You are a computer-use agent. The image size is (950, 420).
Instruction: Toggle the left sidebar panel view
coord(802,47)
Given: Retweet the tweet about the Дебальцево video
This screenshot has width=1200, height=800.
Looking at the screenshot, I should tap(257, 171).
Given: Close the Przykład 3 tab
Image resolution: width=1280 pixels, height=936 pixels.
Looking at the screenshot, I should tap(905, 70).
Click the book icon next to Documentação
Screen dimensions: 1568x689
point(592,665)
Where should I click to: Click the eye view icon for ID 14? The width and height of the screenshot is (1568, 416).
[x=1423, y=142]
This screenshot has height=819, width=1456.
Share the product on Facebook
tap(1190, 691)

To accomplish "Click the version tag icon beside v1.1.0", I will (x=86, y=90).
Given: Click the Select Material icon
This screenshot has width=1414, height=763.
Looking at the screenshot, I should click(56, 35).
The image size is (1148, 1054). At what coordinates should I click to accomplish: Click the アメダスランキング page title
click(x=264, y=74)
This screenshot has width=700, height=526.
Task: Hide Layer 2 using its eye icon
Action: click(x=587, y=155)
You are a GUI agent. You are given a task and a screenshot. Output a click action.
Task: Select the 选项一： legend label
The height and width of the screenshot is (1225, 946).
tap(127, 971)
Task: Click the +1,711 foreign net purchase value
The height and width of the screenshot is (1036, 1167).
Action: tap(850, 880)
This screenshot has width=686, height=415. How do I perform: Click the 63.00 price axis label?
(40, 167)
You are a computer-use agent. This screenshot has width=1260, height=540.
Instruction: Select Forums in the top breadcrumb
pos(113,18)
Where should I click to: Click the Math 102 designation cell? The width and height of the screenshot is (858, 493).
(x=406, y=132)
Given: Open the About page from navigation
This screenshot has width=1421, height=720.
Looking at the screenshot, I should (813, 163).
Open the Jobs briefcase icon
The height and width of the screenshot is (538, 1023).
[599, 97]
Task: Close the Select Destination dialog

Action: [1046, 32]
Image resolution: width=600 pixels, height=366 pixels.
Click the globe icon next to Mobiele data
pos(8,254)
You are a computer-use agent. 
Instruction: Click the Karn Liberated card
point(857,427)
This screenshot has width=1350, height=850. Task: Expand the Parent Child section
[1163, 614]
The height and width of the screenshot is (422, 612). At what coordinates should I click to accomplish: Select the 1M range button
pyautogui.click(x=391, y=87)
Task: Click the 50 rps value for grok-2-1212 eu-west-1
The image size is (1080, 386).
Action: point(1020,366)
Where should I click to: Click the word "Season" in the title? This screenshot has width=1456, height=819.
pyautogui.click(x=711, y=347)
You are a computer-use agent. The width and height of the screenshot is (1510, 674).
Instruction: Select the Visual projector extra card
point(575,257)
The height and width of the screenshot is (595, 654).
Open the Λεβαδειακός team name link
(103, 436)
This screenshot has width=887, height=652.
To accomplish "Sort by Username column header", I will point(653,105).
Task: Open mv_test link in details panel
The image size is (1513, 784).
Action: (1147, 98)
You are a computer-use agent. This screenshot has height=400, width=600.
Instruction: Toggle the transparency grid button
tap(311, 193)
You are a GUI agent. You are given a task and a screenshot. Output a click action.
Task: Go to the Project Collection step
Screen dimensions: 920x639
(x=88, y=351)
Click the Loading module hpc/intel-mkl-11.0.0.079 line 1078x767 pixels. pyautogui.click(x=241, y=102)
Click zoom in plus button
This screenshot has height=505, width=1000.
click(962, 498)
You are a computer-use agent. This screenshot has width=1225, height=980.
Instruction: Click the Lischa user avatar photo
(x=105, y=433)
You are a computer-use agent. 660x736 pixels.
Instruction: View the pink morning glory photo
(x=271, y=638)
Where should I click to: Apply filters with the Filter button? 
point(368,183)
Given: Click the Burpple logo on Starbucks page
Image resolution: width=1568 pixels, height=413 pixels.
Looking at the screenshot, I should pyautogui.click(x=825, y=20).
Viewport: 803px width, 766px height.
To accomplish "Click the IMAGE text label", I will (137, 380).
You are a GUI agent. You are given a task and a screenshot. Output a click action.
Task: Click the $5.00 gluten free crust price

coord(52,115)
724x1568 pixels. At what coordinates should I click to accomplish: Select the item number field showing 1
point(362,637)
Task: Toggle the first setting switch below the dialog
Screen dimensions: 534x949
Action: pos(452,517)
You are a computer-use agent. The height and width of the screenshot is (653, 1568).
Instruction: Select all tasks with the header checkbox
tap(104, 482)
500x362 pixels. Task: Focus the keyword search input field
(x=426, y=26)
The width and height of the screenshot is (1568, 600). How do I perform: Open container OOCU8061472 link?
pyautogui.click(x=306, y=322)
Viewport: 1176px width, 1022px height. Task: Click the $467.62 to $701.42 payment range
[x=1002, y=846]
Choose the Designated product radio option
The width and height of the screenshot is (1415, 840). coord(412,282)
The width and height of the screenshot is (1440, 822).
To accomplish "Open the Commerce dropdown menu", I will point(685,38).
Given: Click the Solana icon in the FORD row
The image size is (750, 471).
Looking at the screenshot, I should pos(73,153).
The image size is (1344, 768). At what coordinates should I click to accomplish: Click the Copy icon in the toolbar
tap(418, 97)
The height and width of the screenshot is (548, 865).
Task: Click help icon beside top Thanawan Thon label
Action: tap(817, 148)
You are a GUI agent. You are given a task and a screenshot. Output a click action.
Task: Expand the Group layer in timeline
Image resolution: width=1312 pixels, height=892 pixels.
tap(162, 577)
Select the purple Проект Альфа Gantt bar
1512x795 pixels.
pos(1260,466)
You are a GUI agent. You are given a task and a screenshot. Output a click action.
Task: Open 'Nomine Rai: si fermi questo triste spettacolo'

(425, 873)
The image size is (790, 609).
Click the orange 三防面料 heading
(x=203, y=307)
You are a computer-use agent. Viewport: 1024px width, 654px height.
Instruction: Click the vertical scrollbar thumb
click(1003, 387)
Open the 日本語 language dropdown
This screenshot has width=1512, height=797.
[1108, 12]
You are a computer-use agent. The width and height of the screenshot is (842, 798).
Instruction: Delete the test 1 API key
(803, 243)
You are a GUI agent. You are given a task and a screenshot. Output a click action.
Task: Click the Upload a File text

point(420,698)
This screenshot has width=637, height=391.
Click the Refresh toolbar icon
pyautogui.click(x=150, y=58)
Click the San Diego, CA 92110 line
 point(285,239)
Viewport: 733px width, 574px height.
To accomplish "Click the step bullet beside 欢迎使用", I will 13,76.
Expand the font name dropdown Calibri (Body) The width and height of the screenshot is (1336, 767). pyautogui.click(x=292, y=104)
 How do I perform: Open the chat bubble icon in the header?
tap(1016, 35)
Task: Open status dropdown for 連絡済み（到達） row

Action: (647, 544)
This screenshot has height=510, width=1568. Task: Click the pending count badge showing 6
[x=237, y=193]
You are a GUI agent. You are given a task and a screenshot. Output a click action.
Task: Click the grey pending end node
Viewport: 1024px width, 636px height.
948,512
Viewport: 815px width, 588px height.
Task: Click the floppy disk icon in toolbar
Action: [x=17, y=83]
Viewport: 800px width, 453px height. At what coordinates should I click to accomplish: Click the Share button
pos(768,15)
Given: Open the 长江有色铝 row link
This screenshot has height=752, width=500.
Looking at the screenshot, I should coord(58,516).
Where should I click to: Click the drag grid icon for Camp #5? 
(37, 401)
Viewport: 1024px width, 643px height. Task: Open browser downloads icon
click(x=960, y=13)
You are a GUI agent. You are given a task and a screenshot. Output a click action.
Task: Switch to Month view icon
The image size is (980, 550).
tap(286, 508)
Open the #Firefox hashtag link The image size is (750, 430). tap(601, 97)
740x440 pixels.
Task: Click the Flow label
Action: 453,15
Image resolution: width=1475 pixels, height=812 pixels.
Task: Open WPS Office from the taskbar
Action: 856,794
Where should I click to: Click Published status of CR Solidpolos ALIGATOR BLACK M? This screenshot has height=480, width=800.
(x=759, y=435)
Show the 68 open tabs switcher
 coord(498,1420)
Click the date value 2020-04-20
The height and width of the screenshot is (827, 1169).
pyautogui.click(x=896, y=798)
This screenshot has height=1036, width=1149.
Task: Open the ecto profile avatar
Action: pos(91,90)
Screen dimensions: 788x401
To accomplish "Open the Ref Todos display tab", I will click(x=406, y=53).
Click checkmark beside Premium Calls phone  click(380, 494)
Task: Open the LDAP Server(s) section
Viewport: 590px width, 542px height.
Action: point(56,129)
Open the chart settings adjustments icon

※

Please say how many lines in the records above contain the string "step", giving no other words.

2